*EXERCISE DESCRIPTION*: The result should be an exact copy of the entries that follow, with no pictures included.

*RECORDS SHOWN*:
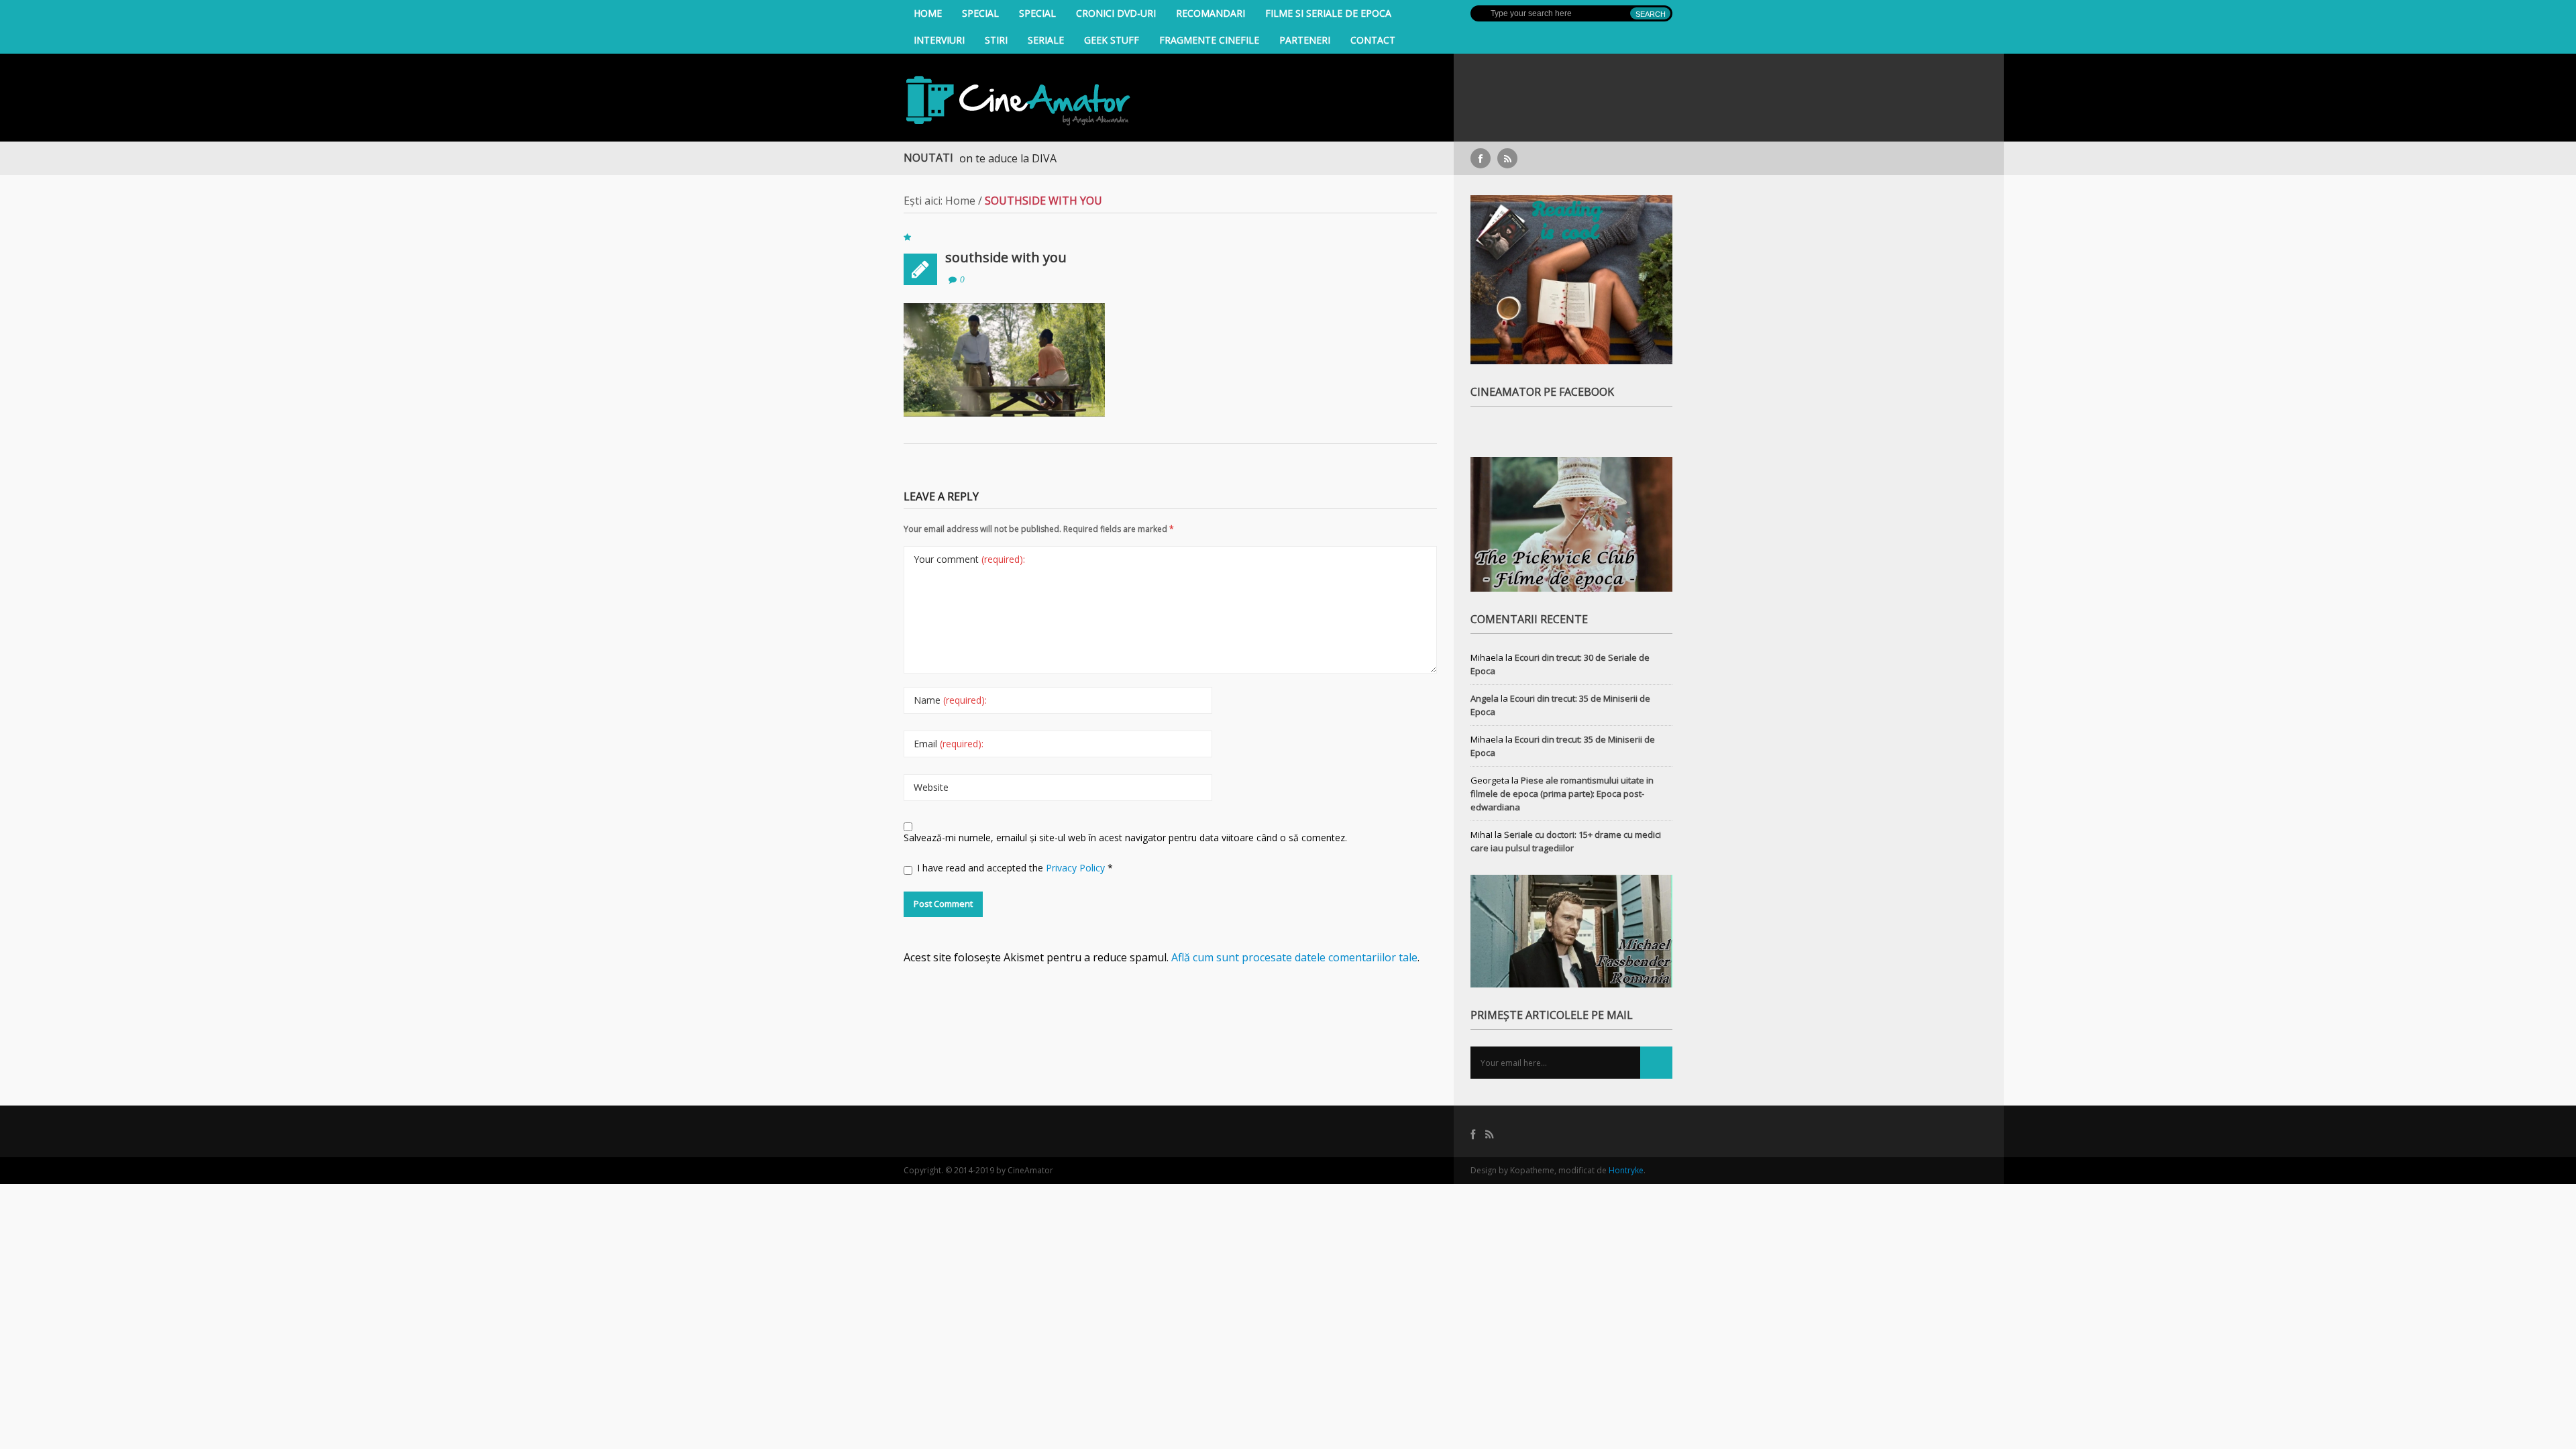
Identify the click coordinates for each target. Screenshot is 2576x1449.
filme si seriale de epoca (1328, 13)
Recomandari (1210, 13)
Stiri (996, 40)
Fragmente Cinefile (1209, 40)
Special (980, 13)
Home (928, 13)
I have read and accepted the (1015, 867)
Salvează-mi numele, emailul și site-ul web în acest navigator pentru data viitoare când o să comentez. (1125, 837)
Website (931, 787)
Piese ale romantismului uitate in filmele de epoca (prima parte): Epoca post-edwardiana (1562, 793)
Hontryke (1626, 1170)
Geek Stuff (1111, 40)
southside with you (1006, 257)
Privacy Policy (1077, 867)
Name (950, 700)
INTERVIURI (939, 40)
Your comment (969, 559)
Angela (1484, 698)
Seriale (1046, 40)
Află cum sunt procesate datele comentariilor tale (1294, 957)
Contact (1372, 40)
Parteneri (1304, 40)
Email (948, 743)
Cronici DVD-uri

*SOLUTION BELOW*:
Identify the click coordinates for each target. Screenshot is 2576x1449.
filme si seriale de epoca (1328, 13)
Recomandari (1210, 13)
Stiri (996, 40)
Fragmente Cinefile (1209, 40)
Special (980, 13)
Home (928, 13)
I have read and accepted the (1015, 867)
Salvează-mi numele, emailul și site-ul web în acest navigator pentru data viitoare când o să comentez. (1125, 837)
Website (931, 787)
Piese ale romantismului uitate in filmele de epoca (prima parte): Epoca post-edwardiana (1562, 793)
Hontryke (1626, 1170)
Geek Stuff (1111, 40)
southside with you (1006, 257)
Privacy Policy (1077, 867)
Name (950, 700)
INTERVIURI (939, 40)
Your comment (969, 559)
Angela (1484, 698)
Seriale (1046, 40)
Află cum sunt procesate datele comentariilor tale (1294, 957)
Contact (1372, 40)
Parteneri (1304, 40)
Email (948, 743)
Cronici DVD-uri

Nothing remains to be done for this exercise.